The Safe Cannabis Sales Act of 2021, introduced Friday, would legalize recreational marijuana sales in the District for people 21 and up — and also subject to a hefty 17% sales tax. It would also take steps to reverse the harms of previous cannabis-related law enforcement actions, particularly on low-income communities of color.

“Through this legislation, we can fulfill the will of D.C. voters, reduce barriers for entering the cannabis industry, and invest in programs that serve residents and neighborhoods hardest hit by the criminalization of marijuana,” Bowser said in a press release.

D.C. officials have long wanted to put in place a tax-and-regulate scheme for recreational marijuana. The voters showed their support at the ballot box, too, passing Initiative 71 in 2014, which allows adults in D.C. to grow, possess and gift weed — but not sell it. Since 2014, Congress has prevented D.C. from allowing the sale of marijuana by attaching a provision to D.C.’s appropriations bill that precludes the District from using its funds to legalize or regulate cannabis sales.

D.C. officials and Del. Eleanor Holmes Norton continued the push for recreational cannabis sales in 2018, when control of the House of Representatives flipped to Democrats and Bowser again submitted a tax-and-regulation bill to the Council.

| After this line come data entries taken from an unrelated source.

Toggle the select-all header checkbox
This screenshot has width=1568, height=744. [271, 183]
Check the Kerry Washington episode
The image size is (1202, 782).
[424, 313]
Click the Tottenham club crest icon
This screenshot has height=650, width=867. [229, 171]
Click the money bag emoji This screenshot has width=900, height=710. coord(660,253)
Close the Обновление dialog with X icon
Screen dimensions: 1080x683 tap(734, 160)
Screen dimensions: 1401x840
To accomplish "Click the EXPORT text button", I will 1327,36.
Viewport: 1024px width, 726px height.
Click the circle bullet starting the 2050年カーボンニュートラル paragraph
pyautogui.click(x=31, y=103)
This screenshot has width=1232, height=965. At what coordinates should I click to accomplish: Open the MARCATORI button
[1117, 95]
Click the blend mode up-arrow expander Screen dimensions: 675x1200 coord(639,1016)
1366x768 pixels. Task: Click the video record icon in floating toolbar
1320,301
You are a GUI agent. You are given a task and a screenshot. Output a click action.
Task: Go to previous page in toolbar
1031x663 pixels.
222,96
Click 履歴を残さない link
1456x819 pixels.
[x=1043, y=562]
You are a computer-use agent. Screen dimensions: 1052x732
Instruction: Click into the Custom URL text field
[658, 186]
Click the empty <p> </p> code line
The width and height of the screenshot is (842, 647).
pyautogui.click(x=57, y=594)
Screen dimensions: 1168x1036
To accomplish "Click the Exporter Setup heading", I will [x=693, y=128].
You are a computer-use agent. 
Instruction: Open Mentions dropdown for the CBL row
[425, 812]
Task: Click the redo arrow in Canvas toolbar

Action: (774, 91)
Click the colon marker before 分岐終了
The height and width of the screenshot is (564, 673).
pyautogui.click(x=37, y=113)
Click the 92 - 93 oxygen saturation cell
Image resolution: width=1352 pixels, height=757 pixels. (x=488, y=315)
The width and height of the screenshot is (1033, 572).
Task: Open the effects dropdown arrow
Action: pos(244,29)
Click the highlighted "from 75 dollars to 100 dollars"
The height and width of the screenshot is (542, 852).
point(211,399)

The 2021 measure takes steps to reckon with the toll the longtime criminalization of the drug has taken on communities of color in the District. The bill would expunge some marijuana-related offenses from people’s criminal records. It would also funnel sales tax revenue — as much as $1 million in fiscal year 2023 and $2 million in years after — into helping “social equity applicants and returning citizens” get start-ups off the ground. That’s a change from Bowser’s last marijuana legalization bill in 2019, which directed all sales tax revenue to affordable housing programs.

Her new bill also creates a new license category for microbusinesses (cultivators of fewer than 300 plants at a time) and third-party “social equity” delivery services, which would allow home delivery of marijuana by people who meet certain income and residency requirements, including having lived in wards 7 or 8 for the five preceding years. The bill would additionally enable returning citizens and residents with criminal backgrounds to work and own cannabis businesses.

More revenue from cannabis sales would go towards funding organizations in wards 7 and 8. That list includes women and minority-owned small businesses opening or expanding restaurants; small grocery stores; and public school afterschool programs in wards 5,7, and 8, which would receive as much as $3 million in 2023 and $6 million in 2024 and beyond.

Under the measure, D.C. would require cannabis vendors to have their products tested by an independent facility to track their potency and check them for contaminants. D.C. would also establish branding and advertising guidelines to “minimize exposing minors to cannabis,” per the press release.

Elsewhere in the D.C. region, Virginia is also inching closer to passing marijuana legalization. Maryland is debating its own bill, too, and the state already has medical marijuana dispensaries.

If Bowser’s cannabis bill does pass this year — and if Congress, now entirely in Democratic hands, doesn’t block D.C. from paying for it — sales of marijuana could start in Oct. 2022.